Buskers Have It Tough During Carnaval Du Quebec

Some of my fellow urban sketchers have chided me for being a sissy because I won’t go out sketching this time of year.  “Cold…I remember the time when the water froze on my palette and we were still….”  Well, you get the picture.  After I heard that enough times I actually put my palette out on my porch with a wash mixed up on it.  It took all of two minutes for ice crystals to start forming and within ten minutes it was frozen nearly solid.  I brought it back in for fear the cold would damage the paints.  I was right; they were wrong.  It’s just too darn cold to paint in Quebec in February.

But yesterday, it “warmed up”, a term I put in quotes because only someone who live here would think of the word “warm” and yesterday’s temperatures together.  And it was Carnaval du Quebec; the time of year where god awful horn sounds are blown to the tribute of the many people selling these sinister souvenirs (remember the soccer horn sounds that made news?).  It’s a time of snow sculpture competitions and spreading maple syrup on snow, rolling it onto a stick.  It’s a time for crazy guys to race in large canoes across a partially frozen St. Lawrence Seaway and for people to brave the cold by drinking Screech (a horrible concoction similar to backwoods corn whiskey) to keep warm.  And, of course, it’s a time when parents wear themselves out hauling their kids up the hill for another ride down …just once more dad.

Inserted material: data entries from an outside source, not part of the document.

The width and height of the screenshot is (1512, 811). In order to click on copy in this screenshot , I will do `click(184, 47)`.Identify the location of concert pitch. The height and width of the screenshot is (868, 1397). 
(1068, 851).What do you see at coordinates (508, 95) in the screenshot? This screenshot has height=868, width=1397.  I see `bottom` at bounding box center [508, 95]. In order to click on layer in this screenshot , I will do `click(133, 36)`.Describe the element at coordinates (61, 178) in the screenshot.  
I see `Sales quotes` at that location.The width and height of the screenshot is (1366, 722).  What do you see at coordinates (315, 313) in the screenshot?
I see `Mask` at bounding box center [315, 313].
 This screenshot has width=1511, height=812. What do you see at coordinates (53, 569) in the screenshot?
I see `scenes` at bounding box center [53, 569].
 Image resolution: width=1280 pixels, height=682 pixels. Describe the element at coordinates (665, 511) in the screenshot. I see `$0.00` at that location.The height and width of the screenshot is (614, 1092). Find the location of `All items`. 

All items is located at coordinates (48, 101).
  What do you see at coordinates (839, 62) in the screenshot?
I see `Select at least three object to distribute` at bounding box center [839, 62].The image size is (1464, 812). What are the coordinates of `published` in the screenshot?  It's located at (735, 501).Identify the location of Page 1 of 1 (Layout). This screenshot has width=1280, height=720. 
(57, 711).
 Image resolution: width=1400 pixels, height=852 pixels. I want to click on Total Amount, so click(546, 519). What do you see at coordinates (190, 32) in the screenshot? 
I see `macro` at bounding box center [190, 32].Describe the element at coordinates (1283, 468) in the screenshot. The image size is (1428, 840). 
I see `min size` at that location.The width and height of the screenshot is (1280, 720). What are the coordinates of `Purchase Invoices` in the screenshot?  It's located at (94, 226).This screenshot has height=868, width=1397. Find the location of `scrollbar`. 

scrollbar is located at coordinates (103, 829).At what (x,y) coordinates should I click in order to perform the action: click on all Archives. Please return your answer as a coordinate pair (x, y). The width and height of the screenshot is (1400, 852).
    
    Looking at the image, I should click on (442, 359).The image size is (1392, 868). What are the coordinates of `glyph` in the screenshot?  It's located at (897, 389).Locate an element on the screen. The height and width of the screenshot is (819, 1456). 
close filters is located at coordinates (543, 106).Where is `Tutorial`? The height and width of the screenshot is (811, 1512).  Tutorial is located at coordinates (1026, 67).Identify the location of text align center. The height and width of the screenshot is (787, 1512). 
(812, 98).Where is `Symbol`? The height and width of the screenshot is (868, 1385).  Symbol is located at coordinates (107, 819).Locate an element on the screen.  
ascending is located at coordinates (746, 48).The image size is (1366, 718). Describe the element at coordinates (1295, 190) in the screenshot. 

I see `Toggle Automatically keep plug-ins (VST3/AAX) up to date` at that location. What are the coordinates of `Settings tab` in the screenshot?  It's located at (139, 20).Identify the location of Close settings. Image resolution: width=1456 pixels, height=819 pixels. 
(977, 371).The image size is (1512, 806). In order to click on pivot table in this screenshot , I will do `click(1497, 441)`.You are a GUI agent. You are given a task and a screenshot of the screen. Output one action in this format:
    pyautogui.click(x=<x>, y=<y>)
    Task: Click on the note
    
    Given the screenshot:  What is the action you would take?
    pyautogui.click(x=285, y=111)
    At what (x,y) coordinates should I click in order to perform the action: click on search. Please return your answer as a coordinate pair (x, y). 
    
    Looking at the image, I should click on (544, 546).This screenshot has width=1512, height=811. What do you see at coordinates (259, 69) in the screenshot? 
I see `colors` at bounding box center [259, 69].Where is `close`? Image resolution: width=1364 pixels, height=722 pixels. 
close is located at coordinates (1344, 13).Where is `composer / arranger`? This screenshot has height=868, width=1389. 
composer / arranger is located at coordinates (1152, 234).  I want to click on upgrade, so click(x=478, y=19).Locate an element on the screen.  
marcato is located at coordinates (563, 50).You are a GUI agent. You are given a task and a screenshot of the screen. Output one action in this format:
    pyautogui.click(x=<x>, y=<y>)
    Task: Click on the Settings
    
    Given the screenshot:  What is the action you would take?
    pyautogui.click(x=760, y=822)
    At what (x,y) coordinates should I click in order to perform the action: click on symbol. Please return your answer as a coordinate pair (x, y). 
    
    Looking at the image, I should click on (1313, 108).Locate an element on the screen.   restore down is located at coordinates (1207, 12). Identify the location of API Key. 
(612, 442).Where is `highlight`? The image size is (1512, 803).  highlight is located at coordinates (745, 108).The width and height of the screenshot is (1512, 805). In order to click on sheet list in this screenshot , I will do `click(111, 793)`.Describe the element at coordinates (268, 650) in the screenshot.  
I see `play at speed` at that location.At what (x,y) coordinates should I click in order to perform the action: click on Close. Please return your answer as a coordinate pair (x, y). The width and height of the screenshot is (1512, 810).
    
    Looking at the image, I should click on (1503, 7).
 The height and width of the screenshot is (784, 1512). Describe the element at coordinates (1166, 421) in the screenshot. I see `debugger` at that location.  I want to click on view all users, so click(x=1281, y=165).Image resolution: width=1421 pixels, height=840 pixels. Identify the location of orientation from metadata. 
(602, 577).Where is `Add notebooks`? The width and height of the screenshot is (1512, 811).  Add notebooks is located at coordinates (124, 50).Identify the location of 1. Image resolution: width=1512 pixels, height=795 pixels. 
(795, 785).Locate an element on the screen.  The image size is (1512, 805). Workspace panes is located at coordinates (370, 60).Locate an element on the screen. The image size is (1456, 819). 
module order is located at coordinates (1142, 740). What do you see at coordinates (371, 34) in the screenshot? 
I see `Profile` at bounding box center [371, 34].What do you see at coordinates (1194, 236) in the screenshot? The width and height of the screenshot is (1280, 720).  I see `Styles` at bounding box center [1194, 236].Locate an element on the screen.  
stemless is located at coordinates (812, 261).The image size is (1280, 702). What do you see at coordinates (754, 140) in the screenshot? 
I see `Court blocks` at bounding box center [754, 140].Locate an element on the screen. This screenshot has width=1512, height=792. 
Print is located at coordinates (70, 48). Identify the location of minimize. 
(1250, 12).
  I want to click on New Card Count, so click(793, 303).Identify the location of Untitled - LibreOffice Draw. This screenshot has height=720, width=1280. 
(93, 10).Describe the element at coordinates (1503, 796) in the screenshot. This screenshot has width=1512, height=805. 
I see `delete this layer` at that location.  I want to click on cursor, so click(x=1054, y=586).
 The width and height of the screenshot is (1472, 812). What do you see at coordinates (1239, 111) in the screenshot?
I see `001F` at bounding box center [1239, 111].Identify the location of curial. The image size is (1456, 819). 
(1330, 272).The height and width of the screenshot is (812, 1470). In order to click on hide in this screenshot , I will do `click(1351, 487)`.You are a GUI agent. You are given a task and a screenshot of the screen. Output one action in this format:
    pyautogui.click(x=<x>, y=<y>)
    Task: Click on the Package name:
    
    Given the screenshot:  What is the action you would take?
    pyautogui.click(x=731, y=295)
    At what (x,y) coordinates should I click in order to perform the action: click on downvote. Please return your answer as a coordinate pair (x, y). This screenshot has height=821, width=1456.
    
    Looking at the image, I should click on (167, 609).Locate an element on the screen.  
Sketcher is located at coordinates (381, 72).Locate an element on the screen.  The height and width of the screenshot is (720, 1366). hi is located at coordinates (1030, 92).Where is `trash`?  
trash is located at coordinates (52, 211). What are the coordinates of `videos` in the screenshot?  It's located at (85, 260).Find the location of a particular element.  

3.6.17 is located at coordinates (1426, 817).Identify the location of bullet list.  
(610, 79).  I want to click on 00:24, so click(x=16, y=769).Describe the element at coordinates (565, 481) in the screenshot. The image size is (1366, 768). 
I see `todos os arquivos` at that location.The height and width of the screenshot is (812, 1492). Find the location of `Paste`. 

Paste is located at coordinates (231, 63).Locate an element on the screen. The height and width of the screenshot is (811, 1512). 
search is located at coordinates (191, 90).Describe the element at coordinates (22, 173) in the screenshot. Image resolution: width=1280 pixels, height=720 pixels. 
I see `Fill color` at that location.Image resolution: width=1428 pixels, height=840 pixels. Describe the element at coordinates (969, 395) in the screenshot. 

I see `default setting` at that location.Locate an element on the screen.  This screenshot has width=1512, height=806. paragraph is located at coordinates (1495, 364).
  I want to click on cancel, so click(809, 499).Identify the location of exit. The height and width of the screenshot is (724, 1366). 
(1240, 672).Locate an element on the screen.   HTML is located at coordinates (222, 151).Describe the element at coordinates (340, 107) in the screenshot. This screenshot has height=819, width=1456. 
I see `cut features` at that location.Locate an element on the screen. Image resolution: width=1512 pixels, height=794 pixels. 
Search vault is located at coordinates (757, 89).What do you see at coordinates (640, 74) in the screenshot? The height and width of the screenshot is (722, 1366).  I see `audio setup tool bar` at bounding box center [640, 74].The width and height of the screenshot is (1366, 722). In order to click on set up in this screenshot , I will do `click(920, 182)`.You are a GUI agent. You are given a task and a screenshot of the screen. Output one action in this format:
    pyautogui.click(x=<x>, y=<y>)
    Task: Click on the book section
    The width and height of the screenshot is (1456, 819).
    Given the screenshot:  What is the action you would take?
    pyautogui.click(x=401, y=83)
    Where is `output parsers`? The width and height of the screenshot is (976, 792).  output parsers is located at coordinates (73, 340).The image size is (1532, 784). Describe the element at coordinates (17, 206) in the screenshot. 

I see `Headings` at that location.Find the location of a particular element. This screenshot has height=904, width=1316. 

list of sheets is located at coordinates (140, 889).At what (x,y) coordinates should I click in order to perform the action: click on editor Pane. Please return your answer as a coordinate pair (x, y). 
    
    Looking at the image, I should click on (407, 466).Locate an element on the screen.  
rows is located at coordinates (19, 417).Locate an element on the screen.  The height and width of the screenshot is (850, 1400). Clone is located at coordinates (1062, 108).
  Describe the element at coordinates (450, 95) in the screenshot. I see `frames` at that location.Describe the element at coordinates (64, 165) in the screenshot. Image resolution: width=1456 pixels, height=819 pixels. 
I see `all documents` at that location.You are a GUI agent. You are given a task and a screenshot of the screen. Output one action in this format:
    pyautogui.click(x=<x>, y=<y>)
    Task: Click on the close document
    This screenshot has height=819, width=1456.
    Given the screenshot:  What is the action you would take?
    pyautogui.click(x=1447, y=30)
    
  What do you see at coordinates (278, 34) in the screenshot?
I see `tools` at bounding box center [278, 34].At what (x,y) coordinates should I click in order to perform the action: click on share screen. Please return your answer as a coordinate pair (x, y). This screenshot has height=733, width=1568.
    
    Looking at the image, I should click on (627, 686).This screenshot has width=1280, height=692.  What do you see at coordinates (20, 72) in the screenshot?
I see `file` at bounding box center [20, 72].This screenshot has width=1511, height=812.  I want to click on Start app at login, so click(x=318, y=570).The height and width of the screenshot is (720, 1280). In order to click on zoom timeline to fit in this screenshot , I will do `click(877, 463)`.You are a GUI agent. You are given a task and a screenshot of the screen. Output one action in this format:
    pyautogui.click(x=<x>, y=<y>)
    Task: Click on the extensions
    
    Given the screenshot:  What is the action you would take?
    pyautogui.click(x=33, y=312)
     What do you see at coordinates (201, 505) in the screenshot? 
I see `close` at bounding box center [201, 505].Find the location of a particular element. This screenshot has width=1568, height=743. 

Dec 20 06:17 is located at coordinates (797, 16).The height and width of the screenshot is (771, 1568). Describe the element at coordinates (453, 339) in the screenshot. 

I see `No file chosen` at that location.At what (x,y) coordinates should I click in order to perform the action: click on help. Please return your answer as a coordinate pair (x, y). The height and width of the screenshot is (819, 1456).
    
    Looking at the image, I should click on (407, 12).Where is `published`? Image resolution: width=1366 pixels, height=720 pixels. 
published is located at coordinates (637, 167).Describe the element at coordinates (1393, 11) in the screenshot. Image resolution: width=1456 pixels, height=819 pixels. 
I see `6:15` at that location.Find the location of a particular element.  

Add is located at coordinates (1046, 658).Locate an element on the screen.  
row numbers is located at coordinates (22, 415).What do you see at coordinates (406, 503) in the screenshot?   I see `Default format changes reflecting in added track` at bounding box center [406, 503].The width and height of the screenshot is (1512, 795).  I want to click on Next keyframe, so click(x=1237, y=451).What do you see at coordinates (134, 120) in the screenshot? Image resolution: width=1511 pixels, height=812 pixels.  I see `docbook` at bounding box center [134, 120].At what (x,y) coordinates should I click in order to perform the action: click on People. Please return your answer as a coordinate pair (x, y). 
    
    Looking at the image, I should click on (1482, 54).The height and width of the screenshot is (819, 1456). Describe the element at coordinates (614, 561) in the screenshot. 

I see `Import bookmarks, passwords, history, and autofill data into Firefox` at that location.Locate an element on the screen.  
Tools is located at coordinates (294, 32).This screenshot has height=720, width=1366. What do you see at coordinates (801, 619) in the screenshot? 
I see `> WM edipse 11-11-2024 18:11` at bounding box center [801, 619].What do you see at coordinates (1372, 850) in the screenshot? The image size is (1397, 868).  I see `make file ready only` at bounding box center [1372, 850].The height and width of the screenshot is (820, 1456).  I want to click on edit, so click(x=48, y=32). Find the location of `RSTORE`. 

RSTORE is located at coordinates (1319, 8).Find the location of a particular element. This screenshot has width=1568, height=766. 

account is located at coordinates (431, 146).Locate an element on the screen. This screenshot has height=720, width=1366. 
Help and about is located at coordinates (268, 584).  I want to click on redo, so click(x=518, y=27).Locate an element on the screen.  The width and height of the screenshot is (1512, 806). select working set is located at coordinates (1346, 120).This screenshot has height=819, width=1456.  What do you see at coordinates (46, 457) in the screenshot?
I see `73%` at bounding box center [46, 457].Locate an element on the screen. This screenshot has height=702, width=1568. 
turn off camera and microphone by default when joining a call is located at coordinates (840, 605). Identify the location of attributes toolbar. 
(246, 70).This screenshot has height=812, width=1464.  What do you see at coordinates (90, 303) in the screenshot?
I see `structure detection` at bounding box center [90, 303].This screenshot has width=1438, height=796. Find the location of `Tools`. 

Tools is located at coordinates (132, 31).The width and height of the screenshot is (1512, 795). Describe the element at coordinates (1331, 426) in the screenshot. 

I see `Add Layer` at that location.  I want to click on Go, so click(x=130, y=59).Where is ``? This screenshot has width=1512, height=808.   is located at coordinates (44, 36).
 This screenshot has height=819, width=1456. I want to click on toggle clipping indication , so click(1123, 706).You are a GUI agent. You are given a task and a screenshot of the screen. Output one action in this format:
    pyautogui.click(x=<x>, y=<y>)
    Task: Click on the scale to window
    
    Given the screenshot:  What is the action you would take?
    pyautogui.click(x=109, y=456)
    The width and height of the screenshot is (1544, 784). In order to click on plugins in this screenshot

And even I got up from my hibernation and went outdoors.  I was “warm”, all the way up to 6F for goodness sake.   And it wasn’t too windy.  I bundled up with the required 20 lbs of clothing and pointed my walking shoes towards the old city.  I spent the next couple hours walking fast enough that I didn’t get cold.  It was a good day to be me.  Did I mention how warm it was?

Anyways, I came across this busker, who demonstrates the resilence of Quebecers when it comes to cold.  It far exceeds my own.  I’m an Arizona boy, after all.  Bundled up and wearing big heavy boots, this busker stood outside the information center in the old city (a walled city officially founded in 1608 and recognized as a UNESCO World Heritage Site).  As anyone attempting to play a saxophone in these temperatures would freeze their fingers in minutes and possibly permanently attach them to their metal saxophone, he had an interesting solution… don’tcha think?

And no, I didn’t sketch him.  It was too cold.